> PASSAGE TO READ:
[BEGIN]

Meanwhile, the president searched for a negotiated settlement. Late in April he announced that the United States would resume negotiations in Paris, but the revived talks remained hopelessly deadlocked. During the summer months, Kissinger's well-publicized trips to Paris, Moscow, Peking, and Saigon sparked rumors of an impending settlement. Washington and Hanoi seemed to agree on the need for political change in Saigon, but they disagreed on the means to achieve it; Thieu's role in Saigon's future remained the key to a settlement in 1972, just as it had been four years earlier. However, on October 26 Hanoi disclosed that there had been a breakthrough in the Paris negotiations between Kissinger and Le Duc Tho on October 8, and both sides appeared to have reached a general agreement on a ninepoint plan for ending the war and establishing a new political order in South Vietnam. The agreement, which the United States was to have signed by October 31, according to Hanoi, provided for a cease-fire in South Vietnam and the withdrawal of American troops within 60 days, during which time all captured military personnel and foreign civilians would be repatriated, with North Vietnam accounting for all American prisoners and men reported as missing in action throughout Indochina. Although the agreement was not signed by the October 31 deadline, U.S. officials remained confident that peace was near. But as Election Day passed, both the rhetoric and the fighting continued to escalate. Hanoi renewed its insistence on Thieu's ouster, and the Saigon government denounced what it considered certain crucially vague passages about its future. Even as Henry Kissinger prepared for yet more talks with Le Duc Tho, U.S. bombers struck throughout Indochina. It seemed increasingly likely that even the signing of an agreement would bring no quick end to the war.
The Peking summit.
Behind the president's carefully planned trip to Peking in February 1972 was not only the Sino-Soviet rivalry but also China's emergence as a major factor in the burgeoning Asian balance of power. Critics who feared that the Peking trip would astonish and antagonize the country's Asian allies still agreed generally that U.S. interests demanded better communications with Peking. A reconciliation with China, moreover, would remove from Vietnam the specter of Chinese expansionism that long served as the rationale for American containment policy in Southeast Asia.

[END]

[Element and text location data]
[BEGIN]

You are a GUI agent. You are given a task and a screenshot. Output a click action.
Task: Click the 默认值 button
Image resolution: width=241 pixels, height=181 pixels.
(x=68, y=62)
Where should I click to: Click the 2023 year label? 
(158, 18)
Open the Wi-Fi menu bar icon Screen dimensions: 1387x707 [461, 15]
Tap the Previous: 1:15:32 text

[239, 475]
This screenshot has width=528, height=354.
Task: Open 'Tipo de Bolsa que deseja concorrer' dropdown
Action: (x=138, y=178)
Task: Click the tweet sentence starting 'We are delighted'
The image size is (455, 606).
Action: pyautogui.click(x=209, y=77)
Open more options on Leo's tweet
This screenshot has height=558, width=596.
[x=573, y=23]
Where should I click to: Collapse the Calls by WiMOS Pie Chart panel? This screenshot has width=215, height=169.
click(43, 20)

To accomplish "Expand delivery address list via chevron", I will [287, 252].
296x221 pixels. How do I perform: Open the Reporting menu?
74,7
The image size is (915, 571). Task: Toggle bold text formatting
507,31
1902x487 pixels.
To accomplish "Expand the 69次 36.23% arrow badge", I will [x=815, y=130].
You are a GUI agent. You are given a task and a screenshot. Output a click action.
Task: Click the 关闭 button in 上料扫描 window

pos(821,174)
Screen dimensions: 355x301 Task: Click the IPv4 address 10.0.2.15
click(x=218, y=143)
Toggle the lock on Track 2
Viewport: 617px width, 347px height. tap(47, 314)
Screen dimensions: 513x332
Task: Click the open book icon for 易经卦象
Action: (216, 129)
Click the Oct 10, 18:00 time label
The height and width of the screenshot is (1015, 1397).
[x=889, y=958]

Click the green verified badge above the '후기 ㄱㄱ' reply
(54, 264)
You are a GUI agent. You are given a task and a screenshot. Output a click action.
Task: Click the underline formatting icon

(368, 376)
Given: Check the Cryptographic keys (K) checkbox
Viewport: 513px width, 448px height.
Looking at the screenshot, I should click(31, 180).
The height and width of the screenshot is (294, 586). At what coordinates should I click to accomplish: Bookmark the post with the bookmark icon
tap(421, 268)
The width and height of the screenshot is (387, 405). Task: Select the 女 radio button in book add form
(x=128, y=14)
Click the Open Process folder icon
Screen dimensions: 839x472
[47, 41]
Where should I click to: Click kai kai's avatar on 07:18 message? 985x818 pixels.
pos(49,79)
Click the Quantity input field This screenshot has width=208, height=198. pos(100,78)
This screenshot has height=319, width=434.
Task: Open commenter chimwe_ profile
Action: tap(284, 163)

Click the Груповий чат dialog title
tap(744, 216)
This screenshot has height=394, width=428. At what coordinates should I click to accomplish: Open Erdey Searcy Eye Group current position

[END]

> WHAT TO PRODUCE:
Continue the passage on Vietnam peace talks and the Peking summit, picking up after its final sentence.

> OUTPUT BELOW:
Nixon's welcome in Peking was modest but correct. Despite the subsequent cordiality the U.S.-Chinese reconciliation was far from complete. For the president the visit was a historic event, 'a week that changed the world.' Peking gave up its official hostility but gained an occasion for warning the Soviets, isolating Japan, and threatening Taiwan. In fact, the Peking summit proved to be less an exercise in diplomacy than a television spectacular for the benefit of American viewers.
The final communiqué dwelt on disagreements, especially that over Taiwan. The president acknowledged that Taiwan's future was a question to be resolved by the Chinese people. The United States would reduce its forces on Taiwan as tension in the area diminished, but it would not cut its ties with the Nationalists. On the Vietnam issue the two nations again agreed to differ. Elsewhere the communiqué was more positive. The two countries agreed to respect 'the sovereignty and territorial integrity of all states.' Neither would seek hegemony in the Asia-Pacific region, and both would oppose the efforts of any other country to do so. They agreed on the importance of broadened contacts, increased trade, and further diplomatic consultation. For the moment, Peking refused to accept a permanent diplomatic representation, but the two nations maintained constant diplomatic association through their ambassadors.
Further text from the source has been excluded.